“I hate dolphins” grumps high-school rebel Alyssa (Schroeder). From that moment, you know it’s only a matter of time before she’ll be doing everything she can to save the smartest mammals in the ocean from the smartest mammals on land.
It’s a year after her mother’s death and Alyssa has just been suspended from school, leaving her exasperated granny (Ross) no choice but to tell her the truth about her father James (Irishman Dunbar, trying out his best Yankee drawl).
Turns out he’s not so much dead as having a great time studying dolphins down in the Bahamas . Or at least he was until he suddenly finds himself face to face with his ex’s mother and lumbered with a sulky 14-year-old daughter he never knew he had.
On top of that, the local council has brought in a smug zoo developer (funny girl Jane Lynch, playing it straight) to pooh-pooh his work and turn his research facility into a SeaWorld-style tourist trap.

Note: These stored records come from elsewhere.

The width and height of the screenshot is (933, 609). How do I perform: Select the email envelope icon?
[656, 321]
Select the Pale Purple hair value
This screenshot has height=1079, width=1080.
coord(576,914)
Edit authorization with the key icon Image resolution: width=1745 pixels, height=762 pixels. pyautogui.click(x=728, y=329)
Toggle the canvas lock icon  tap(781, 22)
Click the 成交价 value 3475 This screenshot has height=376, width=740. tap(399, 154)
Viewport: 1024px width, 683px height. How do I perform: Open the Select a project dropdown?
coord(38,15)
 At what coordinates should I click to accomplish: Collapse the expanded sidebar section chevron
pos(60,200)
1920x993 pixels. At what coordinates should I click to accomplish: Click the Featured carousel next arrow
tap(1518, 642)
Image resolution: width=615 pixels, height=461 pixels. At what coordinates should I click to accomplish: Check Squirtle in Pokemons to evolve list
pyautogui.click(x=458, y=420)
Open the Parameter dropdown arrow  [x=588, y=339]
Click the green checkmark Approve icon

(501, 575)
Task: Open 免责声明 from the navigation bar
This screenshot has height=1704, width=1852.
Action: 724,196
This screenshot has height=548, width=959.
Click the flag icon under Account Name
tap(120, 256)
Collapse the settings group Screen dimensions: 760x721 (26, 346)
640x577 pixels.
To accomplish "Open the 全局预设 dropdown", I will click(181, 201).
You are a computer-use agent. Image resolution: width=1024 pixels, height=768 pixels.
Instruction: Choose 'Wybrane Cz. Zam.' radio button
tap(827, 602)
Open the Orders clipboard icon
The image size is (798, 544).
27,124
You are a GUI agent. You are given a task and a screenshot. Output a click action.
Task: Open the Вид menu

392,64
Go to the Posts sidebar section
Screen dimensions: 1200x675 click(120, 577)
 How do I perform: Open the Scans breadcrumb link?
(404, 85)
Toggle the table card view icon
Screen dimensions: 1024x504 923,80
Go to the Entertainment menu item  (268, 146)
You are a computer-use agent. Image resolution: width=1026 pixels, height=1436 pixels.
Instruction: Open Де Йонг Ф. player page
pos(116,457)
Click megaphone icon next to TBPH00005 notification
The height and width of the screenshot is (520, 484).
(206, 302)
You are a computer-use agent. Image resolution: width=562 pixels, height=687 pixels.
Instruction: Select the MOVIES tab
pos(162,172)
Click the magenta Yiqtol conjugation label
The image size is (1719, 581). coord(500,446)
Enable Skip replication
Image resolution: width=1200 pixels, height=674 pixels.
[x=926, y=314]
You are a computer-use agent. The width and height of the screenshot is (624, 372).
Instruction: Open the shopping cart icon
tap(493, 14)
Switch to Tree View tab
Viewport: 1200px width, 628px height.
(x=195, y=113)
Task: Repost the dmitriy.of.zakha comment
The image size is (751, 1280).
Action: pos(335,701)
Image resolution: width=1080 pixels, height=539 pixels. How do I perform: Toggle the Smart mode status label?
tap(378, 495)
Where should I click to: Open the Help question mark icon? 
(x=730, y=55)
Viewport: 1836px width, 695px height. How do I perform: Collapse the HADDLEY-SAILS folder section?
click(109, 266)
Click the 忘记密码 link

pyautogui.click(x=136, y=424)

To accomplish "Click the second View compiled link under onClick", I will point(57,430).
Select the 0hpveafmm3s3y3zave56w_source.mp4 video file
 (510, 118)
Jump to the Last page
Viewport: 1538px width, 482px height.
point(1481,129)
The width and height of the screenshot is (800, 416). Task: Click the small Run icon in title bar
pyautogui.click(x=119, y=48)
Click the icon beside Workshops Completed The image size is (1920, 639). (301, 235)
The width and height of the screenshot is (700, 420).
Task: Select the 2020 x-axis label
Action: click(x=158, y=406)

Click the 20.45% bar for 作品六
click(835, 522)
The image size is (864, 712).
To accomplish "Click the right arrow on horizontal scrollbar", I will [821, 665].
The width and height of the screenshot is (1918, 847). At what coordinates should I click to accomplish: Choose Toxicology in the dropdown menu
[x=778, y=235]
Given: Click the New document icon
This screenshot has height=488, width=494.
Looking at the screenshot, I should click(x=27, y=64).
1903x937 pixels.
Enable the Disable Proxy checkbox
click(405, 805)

Meanwhile, with James’s girlfriend and her fish-chomping dad as local tour guides, the place starts to grow on Alyssa. Then, one glorious day in a blue lagoon, she finally clicks with her fine, flippered friends.
But will their big, happy family sink or swim?
While sailing the same feelgood seas as Free Willy and Nim’s Island, writer-director Michael Sellers pitches his tale at a slightly more mature audience with a script that isn’t coy about sex and presents both sides of the economy-ecology debate.
Appealingly shot and nicely performed – especially by the non-human cast – it’ll have you counting down the days to your next holiday in the sun.